From the entries below, return only the lines starting at the one that contains "Given: Click the Market Cap column header" and ending at the one that contains "The height and width of the screenshot is (652, 800).", exactly as they stand.
+++
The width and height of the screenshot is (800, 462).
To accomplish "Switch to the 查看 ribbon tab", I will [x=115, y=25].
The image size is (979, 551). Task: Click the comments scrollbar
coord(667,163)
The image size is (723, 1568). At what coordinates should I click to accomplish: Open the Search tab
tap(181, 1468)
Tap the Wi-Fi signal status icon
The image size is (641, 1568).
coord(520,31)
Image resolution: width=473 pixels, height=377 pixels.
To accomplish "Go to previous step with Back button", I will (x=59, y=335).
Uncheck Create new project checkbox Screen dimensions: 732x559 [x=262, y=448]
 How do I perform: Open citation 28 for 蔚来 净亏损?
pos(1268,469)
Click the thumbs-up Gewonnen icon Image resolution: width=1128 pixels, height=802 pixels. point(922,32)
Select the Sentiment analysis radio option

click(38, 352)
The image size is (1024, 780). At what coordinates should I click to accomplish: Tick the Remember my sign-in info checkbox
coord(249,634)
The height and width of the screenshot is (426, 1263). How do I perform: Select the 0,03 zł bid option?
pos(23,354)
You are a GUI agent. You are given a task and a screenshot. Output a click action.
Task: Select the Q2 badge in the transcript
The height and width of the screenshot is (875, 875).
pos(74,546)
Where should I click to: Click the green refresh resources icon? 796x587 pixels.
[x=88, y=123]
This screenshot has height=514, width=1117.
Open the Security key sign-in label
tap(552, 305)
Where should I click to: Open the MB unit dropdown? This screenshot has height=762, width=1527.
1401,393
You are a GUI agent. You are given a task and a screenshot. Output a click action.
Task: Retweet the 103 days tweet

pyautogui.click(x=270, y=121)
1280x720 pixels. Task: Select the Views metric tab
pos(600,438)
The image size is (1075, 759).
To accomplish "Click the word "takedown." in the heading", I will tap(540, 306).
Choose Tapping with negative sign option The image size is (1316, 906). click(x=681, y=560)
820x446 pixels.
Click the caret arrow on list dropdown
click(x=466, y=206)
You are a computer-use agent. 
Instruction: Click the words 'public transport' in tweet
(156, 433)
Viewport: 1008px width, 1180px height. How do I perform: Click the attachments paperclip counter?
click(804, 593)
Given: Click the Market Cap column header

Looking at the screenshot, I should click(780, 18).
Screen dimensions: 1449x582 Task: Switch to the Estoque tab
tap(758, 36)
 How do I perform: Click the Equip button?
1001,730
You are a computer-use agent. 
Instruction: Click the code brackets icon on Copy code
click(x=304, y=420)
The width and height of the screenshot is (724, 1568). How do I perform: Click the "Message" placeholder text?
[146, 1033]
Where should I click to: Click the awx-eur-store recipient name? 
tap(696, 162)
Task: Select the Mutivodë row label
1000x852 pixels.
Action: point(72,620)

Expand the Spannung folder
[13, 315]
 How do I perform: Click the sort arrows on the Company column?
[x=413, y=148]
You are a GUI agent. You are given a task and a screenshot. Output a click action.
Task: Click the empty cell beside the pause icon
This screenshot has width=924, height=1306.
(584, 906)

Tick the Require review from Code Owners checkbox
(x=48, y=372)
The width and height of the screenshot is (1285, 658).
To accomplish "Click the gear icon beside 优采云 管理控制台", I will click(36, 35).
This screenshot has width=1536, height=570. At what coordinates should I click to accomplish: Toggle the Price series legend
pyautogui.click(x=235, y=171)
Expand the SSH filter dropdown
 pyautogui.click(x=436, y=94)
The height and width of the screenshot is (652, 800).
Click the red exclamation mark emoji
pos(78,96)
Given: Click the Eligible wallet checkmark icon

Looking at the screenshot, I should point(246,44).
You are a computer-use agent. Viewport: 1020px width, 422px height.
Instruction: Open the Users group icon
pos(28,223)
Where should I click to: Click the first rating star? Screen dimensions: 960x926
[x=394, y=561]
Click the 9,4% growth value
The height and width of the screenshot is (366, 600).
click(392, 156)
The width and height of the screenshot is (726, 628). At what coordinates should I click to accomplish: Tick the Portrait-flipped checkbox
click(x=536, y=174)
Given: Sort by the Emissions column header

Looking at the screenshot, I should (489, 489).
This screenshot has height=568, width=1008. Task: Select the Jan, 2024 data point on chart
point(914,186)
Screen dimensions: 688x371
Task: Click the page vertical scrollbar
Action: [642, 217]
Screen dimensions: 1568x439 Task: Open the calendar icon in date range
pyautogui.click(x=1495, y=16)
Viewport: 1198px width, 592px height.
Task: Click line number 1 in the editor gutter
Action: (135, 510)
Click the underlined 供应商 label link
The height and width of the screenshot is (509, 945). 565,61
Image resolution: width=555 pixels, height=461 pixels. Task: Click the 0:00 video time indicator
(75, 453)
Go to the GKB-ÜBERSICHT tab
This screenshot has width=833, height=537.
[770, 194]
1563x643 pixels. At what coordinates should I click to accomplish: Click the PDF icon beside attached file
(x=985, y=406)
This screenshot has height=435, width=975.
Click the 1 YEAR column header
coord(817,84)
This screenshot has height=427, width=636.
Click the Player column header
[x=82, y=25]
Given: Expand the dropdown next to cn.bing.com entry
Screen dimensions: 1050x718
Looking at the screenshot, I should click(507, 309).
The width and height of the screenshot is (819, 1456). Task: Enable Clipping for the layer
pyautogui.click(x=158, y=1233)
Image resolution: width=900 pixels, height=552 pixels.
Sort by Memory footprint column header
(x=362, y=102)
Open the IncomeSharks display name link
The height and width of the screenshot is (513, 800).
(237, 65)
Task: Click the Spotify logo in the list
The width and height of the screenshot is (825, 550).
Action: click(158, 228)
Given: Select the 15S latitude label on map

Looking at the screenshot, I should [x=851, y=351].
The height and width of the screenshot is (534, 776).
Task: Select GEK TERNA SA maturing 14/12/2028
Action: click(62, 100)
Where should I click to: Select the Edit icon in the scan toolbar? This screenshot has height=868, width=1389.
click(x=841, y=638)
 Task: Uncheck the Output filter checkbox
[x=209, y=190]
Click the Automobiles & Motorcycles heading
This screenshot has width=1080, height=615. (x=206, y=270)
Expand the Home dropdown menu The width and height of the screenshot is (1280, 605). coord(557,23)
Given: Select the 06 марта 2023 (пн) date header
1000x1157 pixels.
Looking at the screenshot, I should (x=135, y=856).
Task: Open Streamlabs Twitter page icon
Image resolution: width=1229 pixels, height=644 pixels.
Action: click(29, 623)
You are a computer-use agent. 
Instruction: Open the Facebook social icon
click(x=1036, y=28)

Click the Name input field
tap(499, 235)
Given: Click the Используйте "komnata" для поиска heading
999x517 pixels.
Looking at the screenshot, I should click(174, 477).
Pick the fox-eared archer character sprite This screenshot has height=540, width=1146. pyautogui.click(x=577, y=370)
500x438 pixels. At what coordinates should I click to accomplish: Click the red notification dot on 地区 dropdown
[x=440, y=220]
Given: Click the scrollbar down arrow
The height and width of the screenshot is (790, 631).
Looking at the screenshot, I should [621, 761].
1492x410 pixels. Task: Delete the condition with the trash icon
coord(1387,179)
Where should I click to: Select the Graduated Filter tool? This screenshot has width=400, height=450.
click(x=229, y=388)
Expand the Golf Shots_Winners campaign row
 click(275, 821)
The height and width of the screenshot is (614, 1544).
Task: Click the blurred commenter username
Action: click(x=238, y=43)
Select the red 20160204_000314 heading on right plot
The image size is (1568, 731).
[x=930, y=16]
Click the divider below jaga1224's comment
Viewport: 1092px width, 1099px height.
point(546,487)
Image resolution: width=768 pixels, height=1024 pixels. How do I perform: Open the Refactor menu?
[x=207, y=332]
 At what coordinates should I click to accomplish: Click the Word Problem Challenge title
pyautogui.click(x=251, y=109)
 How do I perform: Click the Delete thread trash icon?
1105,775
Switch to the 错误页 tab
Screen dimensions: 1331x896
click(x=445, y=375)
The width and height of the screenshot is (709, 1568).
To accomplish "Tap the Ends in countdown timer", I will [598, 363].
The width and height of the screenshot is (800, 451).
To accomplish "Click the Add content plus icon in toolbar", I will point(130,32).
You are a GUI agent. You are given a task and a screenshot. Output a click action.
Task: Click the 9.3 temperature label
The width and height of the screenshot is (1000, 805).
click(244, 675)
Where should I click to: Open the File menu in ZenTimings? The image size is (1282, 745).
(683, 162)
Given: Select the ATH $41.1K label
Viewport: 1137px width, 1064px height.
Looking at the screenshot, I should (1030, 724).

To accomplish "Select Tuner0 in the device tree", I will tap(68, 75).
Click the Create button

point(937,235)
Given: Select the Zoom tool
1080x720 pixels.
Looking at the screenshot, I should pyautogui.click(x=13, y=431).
+++
**WRITTEN ANSWER:**
Given: Click the Market Cap column header

Looking at the screenshot, I should click(780, 18).
Screen dimensions: 1449x582 Task: Switch to the Estoque tab
tap(758, 36)
 How do I perform: Click the Equip button?
1001,730
You are a computer-use agent. 
Instruction: Click the code brackets icon on Copy code
click(x=304, y=420)
The width and height of the screenshot is (724, 1568). How do I perform: Click the "Message" placeholder text?
[146, 1033]
Where should I click to: Click the awx-eur-store recipient name? 
tap(696, 162)
Task: Select the Mutivodë row label
1000x852 pixels.
Action: point(72,620)

Expand the Spannung folder
[13, 315]
 How do I perform: Click the sort arrows on the Company column?
[x=413, y=148]
You are a GUI agent. You are given a task and a screenshot. Output a click action.
Task: Click the empty cell beside the pause icon
This screenshot has width=924, height=1306.
(584, 906)

Tick the Require review from Code Owners checkbox
(x=48, y=372)
The width and height of the screenshot is (1285, 658).
To accomplish "Click the gear icon beside 优采云 管理控制台", I will click(36, 35).
This screenshot has width=1536, height=570. At what coordinates should I click to accomplish: Toggle the Price series legend
pyautogui.click(x=235, y=171)
Expand the SSH filter dropdown
 pyautogui.click(x=436, y=94)
The height and width of the screenshot is (652, 800).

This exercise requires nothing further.